But her knowledge of children and what they like doing is unrivalled, springing straight from the young themselves and from what they have always liked: reading, singing, playing, chanting or bawling out. The school playground and children's informal written descriptions have been the Opies' principal data base, rather than the university laboratory or the standardised questionnaire. The freshness and authenticity permeating all their books show that children are always the best sources for demonstrating what they do.

This particular literary labour has not led to an easy life. Each book took years to produce, with social life cut right down and money a regular problem. Yet this is always what the Opies wanted to do. As entirely self-taught researchers, neither of whom went to university, Iona was the archivist for the reports gleaned from so many loyal informants or from her own observations. Peter was the perfectionist, refusing to go to bed until the right phrase had finally dropped into place.

Since his death in 1982, Iona has been in full charge, yet her next magnum opus will still come out under both their names. This will be a study of the multitude of games children play with the aid of different objects, such as marbles, five stones, balls and skipping ropes. The joint research for all this now resides in shelves of files labelled in Peter's crystal-clear handwriting. The book will take at least seven more years to complete.

Meanwhile, Iona has herself produced The People in the Playground, based on notes kept over two years while observing pupils in her local school. The emphasis this time is not simply on what the children are doing, but also on a week-to-week picture of the playground itself and its main characters and events. It is an enthralling study. Most children have at some time known both the agonies and the ecstasies of the school playground, when essential rules and pecking orders are sorted out well beyond the reaches of teachers or concerned parents.

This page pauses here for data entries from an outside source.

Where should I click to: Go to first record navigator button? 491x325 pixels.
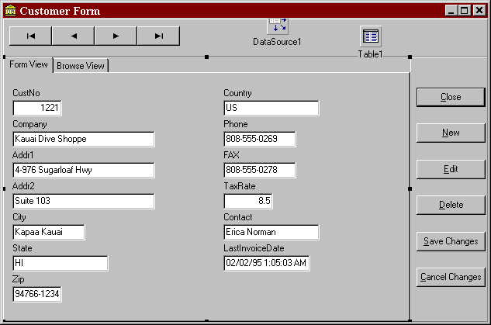click(30, 36)
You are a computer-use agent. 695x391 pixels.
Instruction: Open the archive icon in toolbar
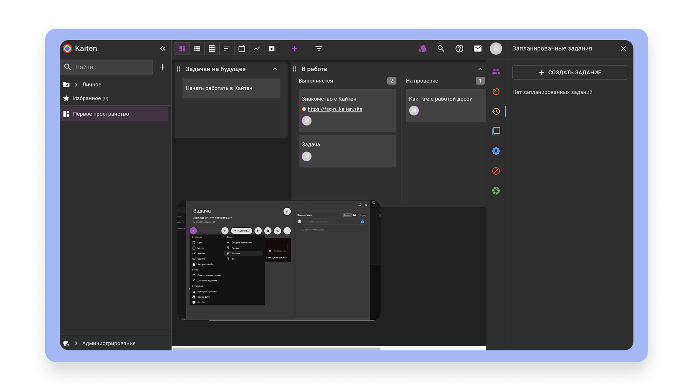tap(271, 49)
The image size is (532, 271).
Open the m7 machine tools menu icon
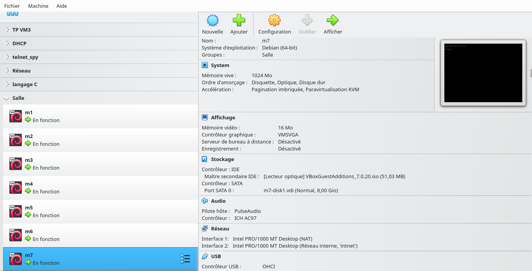185,259
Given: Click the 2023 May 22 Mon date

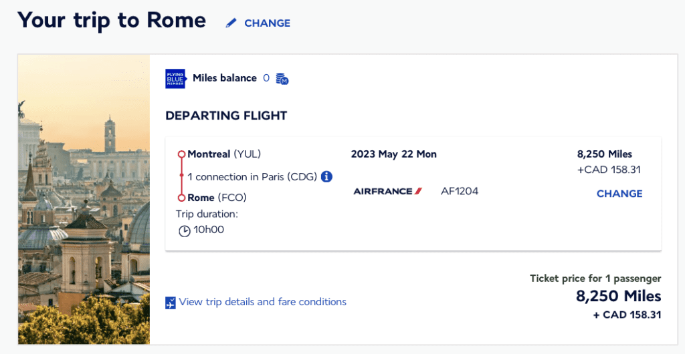Looking at the screenshot, I should click(393, 154).
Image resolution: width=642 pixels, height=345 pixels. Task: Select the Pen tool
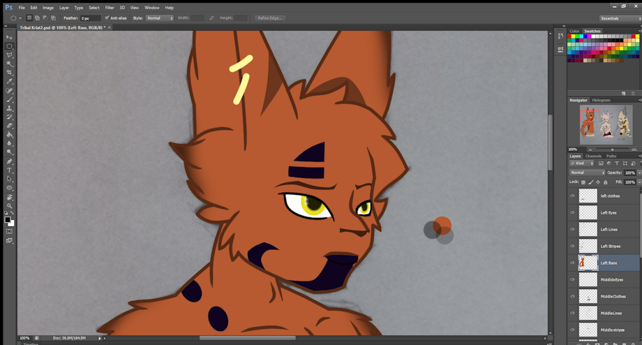point(10,161)
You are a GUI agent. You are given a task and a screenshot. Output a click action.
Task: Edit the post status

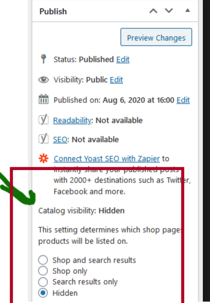[x=123, y=59]
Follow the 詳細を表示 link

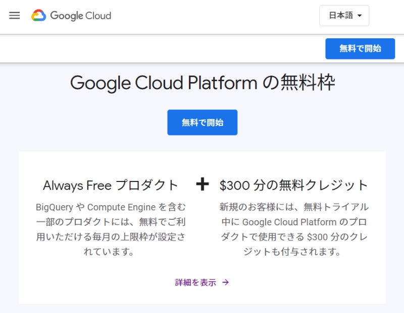coord(195,283)
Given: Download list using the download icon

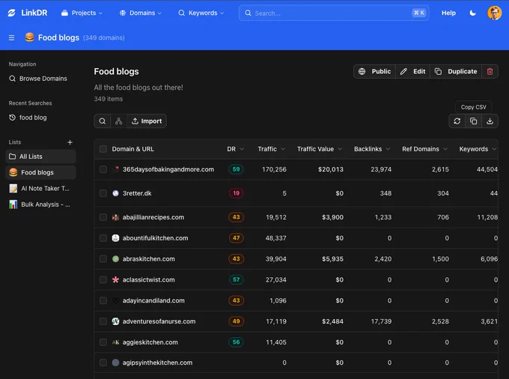Looking at the screenshot, I should pos(490,121).
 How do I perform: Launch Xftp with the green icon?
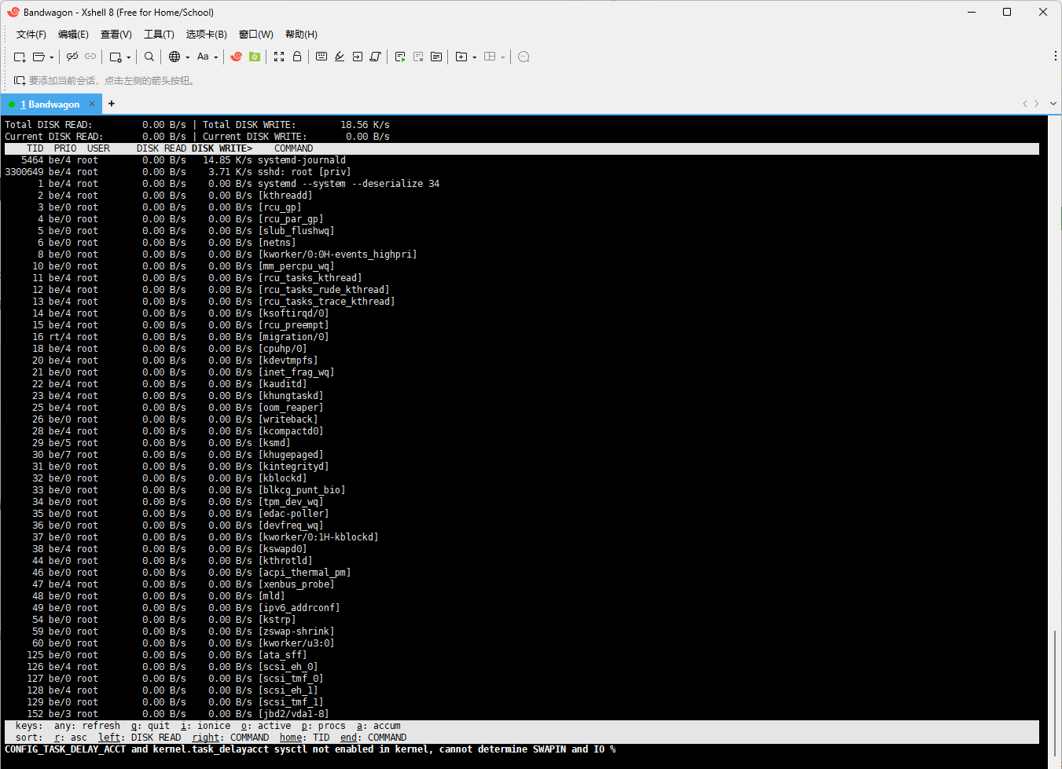point(255,57)
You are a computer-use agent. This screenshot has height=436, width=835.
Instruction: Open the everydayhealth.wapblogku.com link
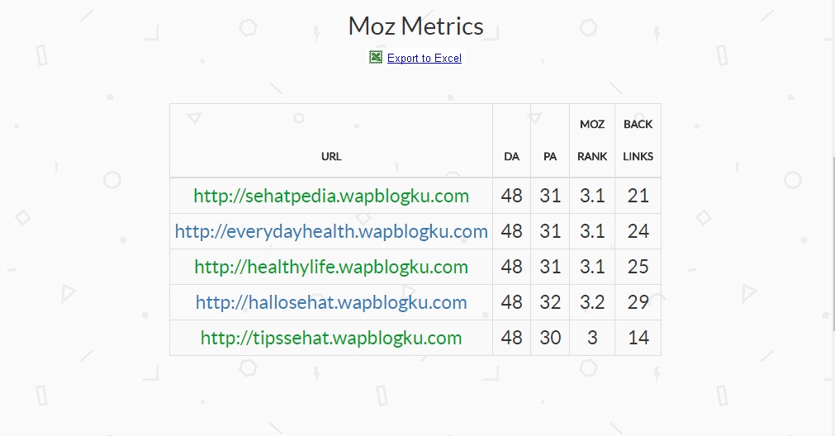(331, 231)
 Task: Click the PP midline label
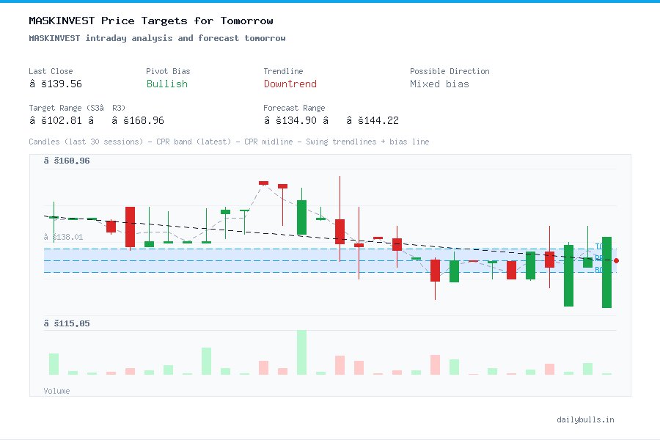599,259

Iona recreates the rumbustious, kaleidoscopic atmosphere of this childhood jousting area in a way that is hard to resist, however much - as an adult - one may occasionally want to suppress some of the memories of what really went on there. The more relaxed social climate of the Nineties enables her to quote the salty rhymes, jokes and insults that were impossible to print when The Lore and Language of Schoolchildren came out in 1959, when 'knickers' was quite the rudest word they were allowed to include. Today, the more robust examples she quotes would still be out of place in a family newspaper. No wonder her anxious young informants first made sure that she wasn't going to tell teacher before providing her with some of their favourite material.

The cruellest playground insults and prejudices now seem to be disappearing as society becomes more sympathetic towards the disabilities and unpopularities once so mercilessly stigmatised in playground lore. Some traditional games are also beginning to go, along with the hoops and tops formerly so beloved of the young. Singing games, too, are much less in evidence, with boys now refusing to join in these ancient survivals of courting rituals.

Yet children will always need to play, and their good humour determines that those games which replace older ones will still be noisy, occasionally disrespectful and excellent fun for most concerned. In recording all this in her latest book, Iona reveals that after years of working principally as an archivist she can also write like an angel, forever tolerant, unfussed, wise and honest.